Here we explore the capabilities of NASA's 3.0 meter Infrared Telescope Facility (IRTF) and SpeX spectrometer and the 5.08 meter Hale telescope with the TripleSpec spectrometer with near-infrared H, K, and L-band measurements of HD 209458b's secondary eclipse. Our IRTF/SpeX data are the first absolute L-band spectroscopic emission measurements of any exoplanet other than the hot Jupiter HD 189733b. Previous measurements of HD 189733b's L-band indicate bright emission hypothesized to result from non-LTE CH4 3 fluorescence. We do not detect a similar bright 3.3 μm feature to ~3σ, suggesting that fluorescence does not need to be invoked to explain HD 209458b's L-band measurements.

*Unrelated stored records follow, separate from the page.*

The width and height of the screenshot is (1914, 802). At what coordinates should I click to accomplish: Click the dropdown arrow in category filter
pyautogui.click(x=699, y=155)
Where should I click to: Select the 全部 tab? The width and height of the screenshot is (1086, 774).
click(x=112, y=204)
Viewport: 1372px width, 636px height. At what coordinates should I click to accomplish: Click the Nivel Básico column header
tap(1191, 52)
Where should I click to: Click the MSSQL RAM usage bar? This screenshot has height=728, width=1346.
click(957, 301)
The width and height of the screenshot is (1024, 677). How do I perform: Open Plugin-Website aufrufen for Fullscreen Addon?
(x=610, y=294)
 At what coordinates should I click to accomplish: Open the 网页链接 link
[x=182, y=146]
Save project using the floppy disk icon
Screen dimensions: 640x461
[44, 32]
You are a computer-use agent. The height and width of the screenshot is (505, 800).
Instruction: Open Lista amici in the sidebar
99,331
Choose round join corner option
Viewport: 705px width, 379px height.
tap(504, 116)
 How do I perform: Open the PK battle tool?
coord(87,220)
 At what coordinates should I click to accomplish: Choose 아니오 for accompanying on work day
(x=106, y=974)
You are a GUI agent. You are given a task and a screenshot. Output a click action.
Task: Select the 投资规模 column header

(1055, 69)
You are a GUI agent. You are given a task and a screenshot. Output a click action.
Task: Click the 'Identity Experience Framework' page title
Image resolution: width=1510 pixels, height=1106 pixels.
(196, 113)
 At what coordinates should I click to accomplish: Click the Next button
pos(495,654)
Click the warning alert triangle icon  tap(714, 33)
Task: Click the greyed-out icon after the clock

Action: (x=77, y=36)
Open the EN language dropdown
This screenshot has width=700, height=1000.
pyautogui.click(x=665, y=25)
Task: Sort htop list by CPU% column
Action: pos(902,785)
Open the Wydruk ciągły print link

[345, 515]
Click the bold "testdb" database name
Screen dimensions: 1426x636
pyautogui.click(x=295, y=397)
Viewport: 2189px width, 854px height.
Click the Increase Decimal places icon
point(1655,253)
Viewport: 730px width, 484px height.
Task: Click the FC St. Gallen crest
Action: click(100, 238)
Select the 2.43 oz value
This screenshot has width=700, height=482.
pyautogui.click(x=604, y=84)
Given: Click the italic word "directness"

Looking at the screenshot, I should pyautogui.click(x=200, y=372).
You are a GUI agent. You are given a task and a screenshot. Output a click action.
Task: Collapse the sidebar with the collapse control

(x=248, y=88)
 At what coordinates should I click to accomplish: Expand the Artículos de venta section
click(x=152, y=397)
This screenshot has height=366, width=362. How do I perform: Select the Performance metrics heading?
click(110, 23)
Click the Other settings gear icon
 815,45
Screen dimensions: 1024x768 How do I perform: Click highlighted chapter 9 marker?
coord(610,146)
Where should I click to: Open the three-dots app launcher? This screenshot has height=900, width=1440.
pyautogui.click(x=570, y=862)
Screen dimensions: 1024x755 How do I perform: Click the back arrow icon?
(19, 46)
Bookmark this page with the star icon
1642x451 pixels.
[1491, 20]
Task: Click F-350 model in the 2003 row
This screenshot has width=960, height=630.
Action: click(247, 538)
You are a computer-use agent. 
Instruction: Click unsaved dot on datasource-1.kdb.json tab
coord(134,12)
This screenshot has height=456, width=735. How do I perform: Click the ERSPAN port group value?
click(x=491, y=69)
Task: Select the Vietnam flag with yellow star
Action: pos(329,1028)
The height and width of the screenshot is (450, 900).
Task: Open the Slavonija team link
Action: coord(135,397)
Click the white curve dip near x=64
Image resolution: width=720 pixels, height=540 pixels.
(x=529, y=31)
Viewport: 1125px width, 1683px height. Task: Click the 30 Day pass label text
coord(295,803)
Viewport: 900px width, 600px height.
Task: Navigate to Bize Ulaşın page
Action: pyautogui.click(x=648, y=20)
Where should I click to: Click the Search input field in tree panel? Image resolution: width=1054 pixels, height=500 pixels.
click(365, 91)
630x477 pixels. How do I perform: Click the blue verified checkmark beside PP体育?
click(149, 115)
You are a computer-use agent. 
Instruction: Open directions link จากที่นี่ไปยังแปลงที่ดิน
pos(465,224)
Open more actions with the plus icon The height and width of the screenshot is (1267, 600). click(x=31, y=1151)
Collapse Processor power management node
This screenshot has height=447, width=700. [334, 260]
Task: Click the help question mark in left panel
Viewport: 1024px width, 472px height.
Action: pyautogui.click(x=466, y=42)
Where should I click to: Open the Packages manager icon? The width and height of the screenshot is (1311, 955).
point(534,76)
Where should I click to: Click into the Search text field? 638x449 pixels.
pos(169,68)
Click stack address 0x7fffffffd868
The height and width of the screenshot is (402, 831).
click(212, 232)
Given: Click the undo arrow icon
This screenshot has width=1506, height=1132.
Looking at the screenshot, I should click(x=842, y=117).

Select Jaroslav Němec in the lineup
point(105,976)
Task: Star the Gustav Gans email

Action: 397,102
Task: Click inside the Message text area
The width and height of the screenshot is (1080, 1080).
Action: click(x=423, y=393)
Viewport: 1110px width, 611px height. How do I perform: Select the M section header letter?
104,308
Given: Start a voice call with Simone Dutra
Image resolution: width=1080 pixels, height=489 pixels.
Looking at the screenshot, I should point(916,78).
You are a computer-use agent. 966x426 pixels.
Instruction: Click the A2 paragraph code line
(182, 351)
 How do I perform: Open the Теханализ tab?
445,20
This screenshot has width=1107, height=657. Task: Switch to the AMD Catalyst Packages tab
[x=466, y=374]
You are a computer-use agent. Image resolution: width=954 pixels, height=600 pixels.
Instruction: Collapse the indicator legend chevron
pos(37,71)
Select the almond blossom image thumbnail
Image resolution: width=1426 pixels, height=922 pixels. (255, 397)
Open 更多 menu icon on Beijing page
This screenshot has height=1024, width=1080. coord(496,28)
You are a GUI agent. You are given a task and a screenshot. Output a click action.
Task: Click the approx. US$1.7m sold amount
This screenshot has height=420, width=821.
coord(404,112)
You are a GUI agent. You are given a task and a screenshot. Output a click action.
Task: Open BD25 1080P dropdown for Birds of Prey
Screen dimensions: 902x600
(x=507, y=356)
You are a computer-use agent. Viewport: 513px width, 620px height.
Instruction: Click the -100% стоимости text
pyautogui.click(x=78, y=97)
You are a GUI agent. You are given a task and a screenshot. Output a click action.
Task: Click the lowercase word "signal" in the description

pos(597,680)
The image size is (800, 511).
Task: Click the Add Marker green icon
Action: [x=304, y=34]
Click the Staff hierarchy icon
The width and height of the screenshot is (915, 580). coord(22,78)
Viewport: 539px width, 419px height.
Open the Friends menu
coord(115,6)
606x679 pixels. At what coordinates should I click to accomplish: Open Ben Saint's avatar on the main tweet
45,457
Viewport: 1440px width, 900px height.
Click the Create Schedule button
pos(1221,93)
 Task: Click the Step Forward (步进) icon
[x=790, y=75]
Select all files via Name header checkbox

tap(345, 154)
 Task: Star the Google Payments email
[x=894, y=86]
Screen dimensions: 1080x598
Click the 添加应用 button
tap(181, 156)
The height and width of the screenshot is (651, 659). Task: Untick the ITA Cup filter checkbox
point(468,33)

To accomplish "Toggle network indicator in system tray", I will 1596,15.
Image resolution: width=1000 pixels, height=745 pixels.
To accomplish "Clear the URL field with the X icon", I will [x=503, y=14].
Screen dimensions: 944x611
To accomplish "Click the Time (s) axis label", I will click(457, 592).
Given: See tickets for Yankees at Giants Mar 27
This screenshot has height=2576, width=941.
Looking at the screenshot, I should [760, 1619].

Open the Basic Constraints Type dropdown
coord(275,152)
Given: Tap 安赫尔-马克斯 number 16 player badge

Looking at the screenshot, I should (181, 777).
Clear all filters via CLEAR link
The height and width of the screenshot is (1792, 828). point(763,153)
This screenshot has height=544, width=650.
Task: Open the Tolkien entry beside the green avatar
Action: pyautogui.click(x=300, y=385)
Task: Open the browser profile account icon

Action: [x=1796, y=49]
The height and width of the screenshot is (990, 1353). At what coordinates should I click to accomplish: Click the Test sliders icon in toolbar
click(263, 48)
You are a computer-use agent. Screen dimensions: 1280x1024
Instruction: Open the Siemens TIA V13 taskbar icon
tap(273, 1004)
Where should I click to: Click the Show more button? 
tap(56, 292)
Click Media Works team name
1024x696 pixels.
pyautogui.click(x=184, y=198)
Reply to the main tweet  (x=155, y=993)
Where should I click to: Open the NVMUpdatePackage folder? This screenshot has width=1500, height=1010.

The validity of our observation and reduction techniques, which decrease the flux variance by up to 2.8 orders of magnitude, is reinforced by 1σ agreement with existent Hubble/NICMOS and Spitzer/IRAC1 observations which overlap the H, K, and L-bands, suggesting that both IRTF/SpeX and Palomar/TripleSpec can measure an exoplanet's emission with high precision.